Non-ribosomal peptides (NRPs) are pharmaceutically important natural products that include numerous clinical drugs. However, the biosynthesis of these NRPs is intricately regulated and improving production through manipulation of multiple regulatory targets remains largely empirical. We here develop a screening-based, multi-target rational combination strategy and demonstrate its effectiveness in enhancing the titers of three NRP drugs ˗ daptomycin, thaxtomin A and surfactin. Initially, we devise a reliable colorimetric analog co-expression and co-biosynthesis reporter system for screening high-yielding phenotypes. Subsequently, through coupling CRISPR interference to induce genome-wide differential expression, we identify dozens of repressors that inhibit the biosynthesis of these NRPs. To address the challenge of multi-target combination, we further developed a dual-target screen approach and introduced an interplay map based on the synergy coefficient of each pairwise interaction.

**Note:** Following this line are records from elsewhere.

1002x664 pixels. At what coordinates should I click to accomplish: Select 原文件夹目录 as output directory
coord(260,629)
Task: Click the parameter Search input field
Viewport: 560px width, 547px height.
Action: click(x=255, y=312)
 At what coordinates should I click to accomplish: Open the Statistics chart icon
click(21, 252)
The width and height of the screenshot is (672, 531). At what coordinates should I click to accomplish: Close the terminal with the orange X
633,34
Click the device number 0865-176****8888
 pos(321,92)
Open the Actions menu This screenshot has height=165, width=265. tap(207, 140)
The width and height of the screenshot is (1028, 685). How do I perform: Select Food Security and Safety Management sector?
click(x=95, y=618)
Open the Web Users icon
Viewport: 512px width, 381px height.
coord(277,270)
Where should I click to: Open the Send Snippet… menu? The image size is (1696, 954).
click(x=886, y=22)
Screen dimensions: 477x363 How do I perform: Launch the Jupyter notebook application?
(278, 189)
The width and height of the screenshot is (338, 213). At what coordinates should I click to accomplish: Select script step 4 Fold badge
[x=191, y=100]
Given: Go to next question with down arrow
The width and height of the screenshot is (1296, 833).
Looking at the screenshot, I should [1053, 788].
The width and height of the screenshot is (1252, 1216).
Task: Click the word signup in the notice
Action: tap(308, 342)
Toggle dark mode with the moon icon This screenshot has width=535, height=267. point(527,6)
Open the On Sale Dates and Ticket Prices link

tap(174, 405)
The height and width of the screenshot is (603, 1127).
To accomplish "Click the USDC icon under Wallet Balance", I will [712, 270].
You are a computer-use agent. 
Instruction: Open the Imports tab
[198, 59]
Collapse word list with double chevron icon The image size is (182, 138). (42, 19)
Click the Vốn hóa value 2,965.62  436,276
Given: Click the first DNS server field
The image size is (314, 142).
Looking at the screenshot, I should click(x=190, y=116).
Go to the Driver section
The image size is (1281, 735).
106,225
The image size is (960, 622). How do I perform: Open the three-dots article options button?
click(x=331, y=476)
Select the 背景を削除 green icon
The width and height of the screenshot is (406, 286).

Employing this strategy, we engineer the final strains with multi-target synergistic combination and achieve the titer improvement of the three NRPs. Our work provides a rational multi-target combination strategy for production improvement of NRPs. Many clinically important drugs belong to the class of non-ribosomal peptides (NRPs). Here authors develop a rational multi-target combination strategy for production enhancement, demonstrating improvements in the titers of daptomycin, thaxtomin A, and surfactin.